Although not exactly a sports idol of mine, I've always admired and respected Martina Navratilova.  If you have ever followed tennis closely, you know it's difficult to separate talent and personality completely.  Aside from her talent, I always found her reserve and dignity appealing.  That's all smashed to hell now.  Not only did she get a face job, but she's appearing on Dancing With the Stars.  Humiliating?  Degrading?  Take your pick and apply to either or both.   Surely she made plenty of money playing tennis.  Why would she do such a thing?  It makes Joe Louis opening doors in Vegas seem almost dignified, especially since he really needed the money.  My wife tells me she recently got engaged.  I know we will do a lot of foolish things for love, and I like to think I'd forgive most of them, but if love is behind this it doesn't bode well.  I know this isn't steroids or gambling, but should I ever meet her, I'd be tempted to say what we all say when confronted with a fallen idol:  Say it ain't so Martina.            

Wednesday, September 21, 2011

Lines from The Alexandria Quartet, re-visited forty some odd years after first reading



Apart from the wrinkled old peasant who comes from the village on her mule each day to clean the house, the child and I are quite alone.

For us artists there waits the joyous compromise through art with all that wounded or defeated us in daily life; in this way, not to evade destiny, as the ordinary people try to do, but to fulfil it in its true potential--the imagination.

. . . days became simply the spaces between dreams . . .

The city unwrinkles like an old tortoise and peers about it.  For a moment it relinquishes the torn rags of the flesh, while from some hidden alley by the slaughter-house, above the moans and screams of the cattle, comes the nasal chipping of a Damascus love-song; shrill quartertones, like a sinus being ground to powder.

I suppose the secret of his success is his tremendous idleness, which almost approaches the supernatural.

"There are only three things to be done with a woman," said Clea once.  "You can love her, suffer for her, or turn her into literature."  I was experiencing a failure in all these domains of feeling.

Streets that run back from the docks with their supercargo of houses, breathing into each others' mouths, keeling over.
And then the street noises:  shriek and clang of the water-bearing Saidi, dashing his metal cups together as an advertisement, the unheeded shrieks which pierce the hubbub from time to time, as of some small delicately-organized animal being disembowelled.    

Reading Log and More
ADD A COMMENT

Wednesday, September 14, 2011

Moldava

Decided to move some of the blog posts I had on my space (which makes no sense to me anymore) to this location.  Just when I feel like it.  Here's the first one.  Dates don't matter.

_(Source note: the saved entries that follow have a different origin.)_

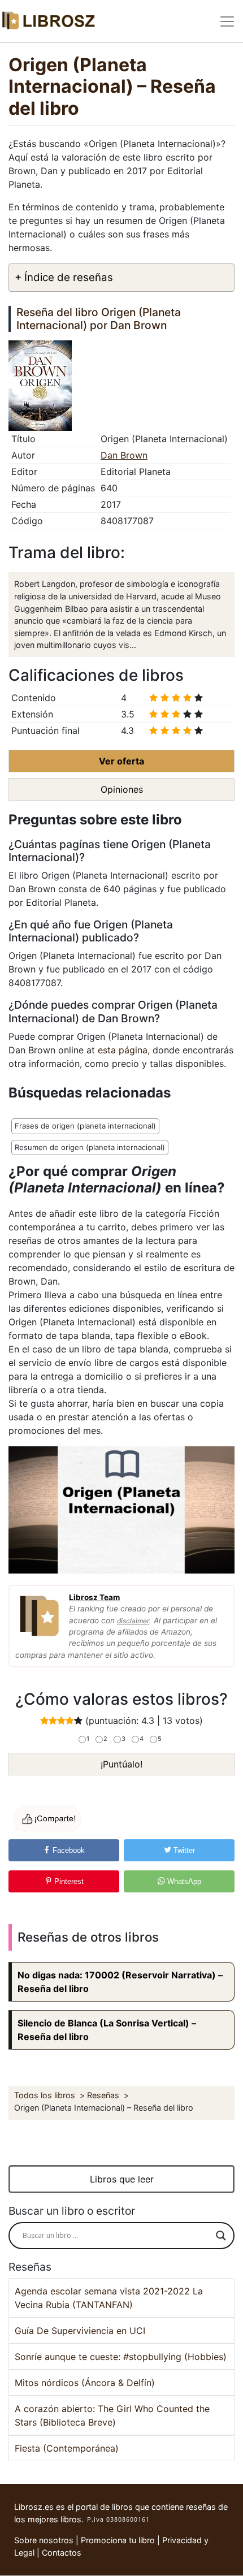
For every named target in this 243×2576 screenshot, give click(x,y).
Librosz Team (94, 1597)
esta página (122, 1050)
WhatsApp (183, 1881)
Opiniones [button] (122, 789)
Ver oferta (121, 761)
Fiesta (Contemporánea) (67, 2448)
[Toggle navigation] (227, 21)
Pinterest (68, 1881)
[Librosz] (48, 21)
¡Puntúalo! (121, 1764)
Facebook (67, 1850)
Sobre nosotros (43, 2540)
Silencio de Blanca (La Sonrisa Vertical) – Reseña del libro (107, 2029)
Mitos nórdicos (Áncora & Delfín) (85, 2382)
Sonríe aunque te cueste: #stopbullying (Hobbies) (121, 2356)
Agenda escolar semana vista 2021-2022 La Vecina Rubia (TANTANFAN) (109, 2297)
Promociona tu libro (118, 2540)
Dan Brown (124, 455)
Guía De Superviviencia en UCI (80, 2330)
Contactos (61, 2552)
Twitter (183, 1850)
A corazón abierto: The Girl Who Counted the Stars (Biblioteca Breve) (112, 2415)
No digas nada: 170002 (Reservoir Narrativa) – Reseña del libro (120, 1981)
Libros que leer (122, 2179)
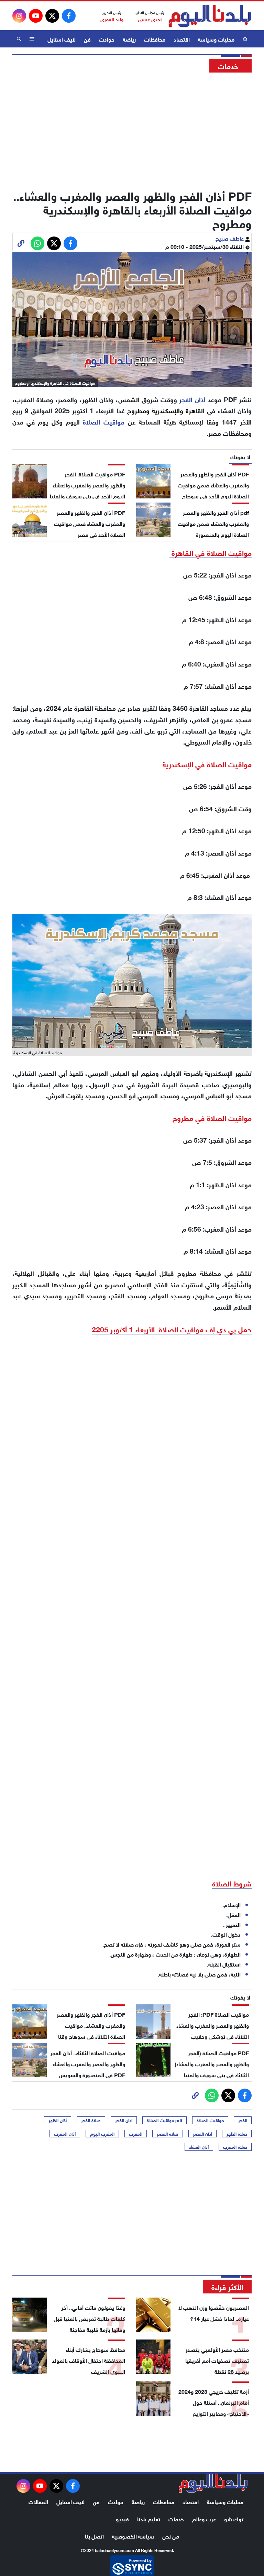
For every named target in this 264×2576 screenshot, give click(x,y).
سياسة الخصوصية (133, 2535)
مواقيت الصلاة (210, 2120)
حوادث (106, 38)
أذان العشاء (199, 2146)
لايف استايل (61, 38)
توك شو (233, 2518)
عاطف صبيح (230, 237)
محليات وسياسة (216, 38)
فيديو (122, 2518)
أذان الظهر (57, 2120)
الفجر (242, 2120)
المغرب (135, 2133)
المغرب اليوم (102, 2133)
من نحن (170, 2535)
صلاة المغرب (235, 2146)
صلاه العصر (167, 2133)
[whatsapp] (21, 243)
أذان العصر (202, 2133)
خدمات (176, 2518)
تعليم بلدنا (148, 2518)
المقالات (38, 2501)
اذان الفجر (123, 2120)
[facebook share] (70, 243)
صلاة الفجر (91, 2120)
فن (87, 38)
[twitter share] (54, 243)
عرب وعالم (204, 2518)
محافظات (154, 38)
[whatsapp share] (37, 243)
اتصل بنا (94, 2535)
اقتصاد (182, 38)
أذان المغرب (65, 2133)
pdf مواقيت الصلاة (164, 2120)
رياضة (129, 38)
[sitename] (213, 2483)
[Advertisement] (132, 129)
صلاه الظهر (237, 2133)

Moldava.  Article in NY Rev of Books.  Looked it up in Wikipedia.  It's like a country that someone would invent for a novel.  Maybe Nabokov did and I'm forgetting.  Don't think it was him but sure I read something about a scholar in such a place.  Slowly coming back to me.  A prof of the very obscure and isolated language and literature.  Does he get involved in some mystery?  There is something in Wiki that suggests they have this thing for something called the "Moldavan (Moldavian?) language," but it's also true, apparently, that the languages spoken there are Romanian, by majority, and Russian.  No one says anything about there being a Moldavan language.Wendy and Lucy.  Got impatient and pissed off at Wendy as she was being taken away from store where she shoplifted.  Told CG I didn't want to watch it anymore, so we turned it off.  CG convinced me that the gay porno star in doc we watched was an interesting guy, specifically in the way he wanted to please everyone, which, when he could manage it, made him happy.  I did like the story he told of his first serious heartbreak.  3 weeks of getting drunk and he was over it.  No downward spiral of substance abuse and self-loathing.  Should admit I fell asleep about halfway through.  Not because of that.  Would probably have fallen asleep even during substance abuse and self-loathing.  Claudine at School.  Charming and funny.  Didn't really mind that it went on and on rather aimlessly.  Noticed one glitch in transition to Claudine in Paris.  She says in School she's going to Paris to stay with aunt.  In C in P, she and her father move to Paris with no mention of aunt until later.  Colette must have decided that staying with aunt would not work as well in re to how she wanted C to be.  Plus the father is funny.  Just remembered yesterday an Asian director I meant to watch more of.  Film I watched was 2nd in trilogy about a chef.  Conflict with his kids who don't share his interests.  Japanese, Korean, Chinese?  Well known director I'm sure.